David Lynch: Betty steigt aus dem Flugzeug, voll Hoffnung, so wie hundertausende andere Menschen auch, die quasi täglich hier ankommen. Sie wollen ihre Kreativität entwickeln, im besten Fall werden sie Ruhm und Reichtum erreichen, im schlechtesten Fall nur mit Macht und Manipulation konfrontiert werden. Hollywood ist ein schmutziges Spiel, vergleichbar etwa mit den Casinos von Las Vegas: Da gewinnt auch kaum einer, aber weil so viele Leute rein gehen, gibt es trotz der geringen Chancen doch auch immer einen, der am Ende als großer Glückspilz dasteht. Aber letztendlich ist Hollywood doch viel zu komplex für uns. Diese Story kann ein Film allein nicht erzählen.

SKIP: Ist es möglich, in Hollywood ein normales Leben zu führen?

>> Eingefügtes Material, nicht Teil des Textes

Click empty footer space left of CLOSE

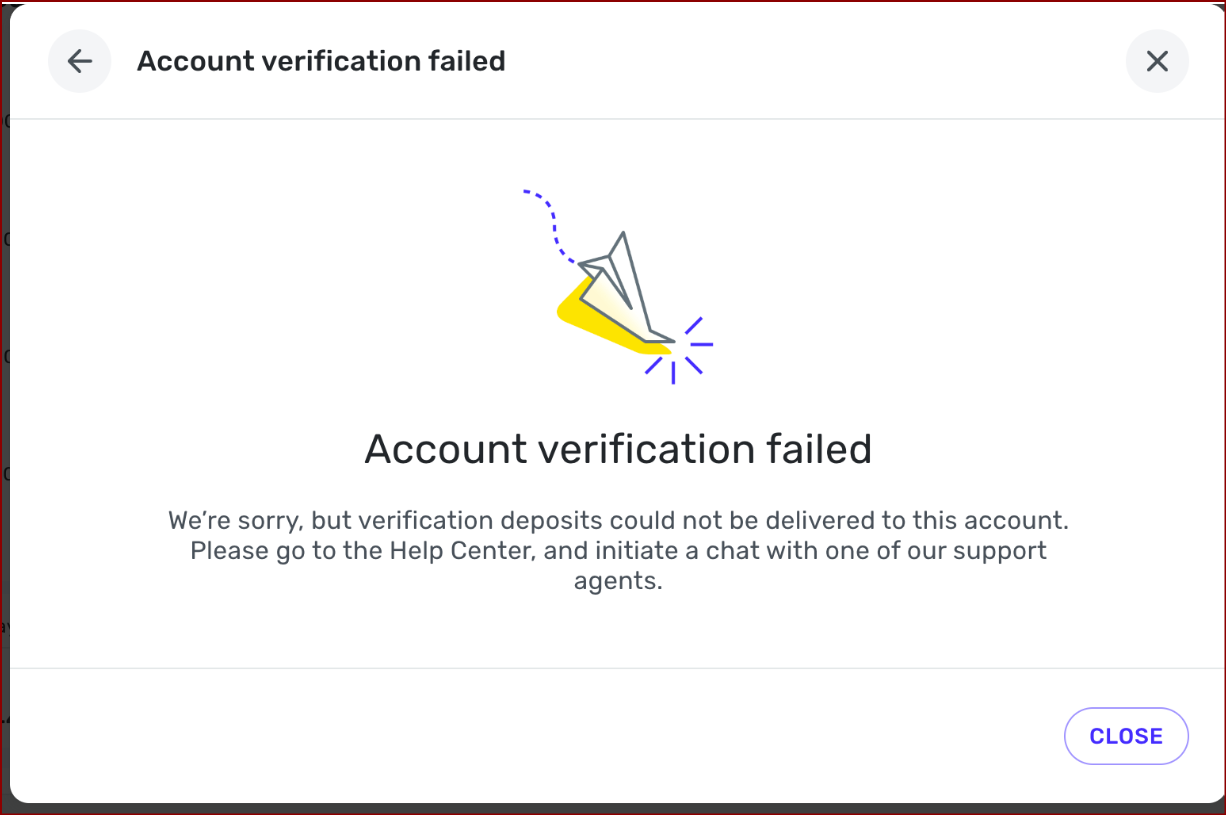pos(530,736)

David Lynch: Es ist auf jeden Fall ziemlich schwierig. Aber was ist schon normal. Das ist doch alles relativ. Mir gefällt die Stadt, weil sie das beste Licht dieser Welt hat. Ich denke, die Leute leben am liebsten dort, wo sie es gemütlich haben. Und ich habe es schon ganz gemütlich in Hollywood. Bis jetzt zumindest. Kann sich natürlich alles ändern.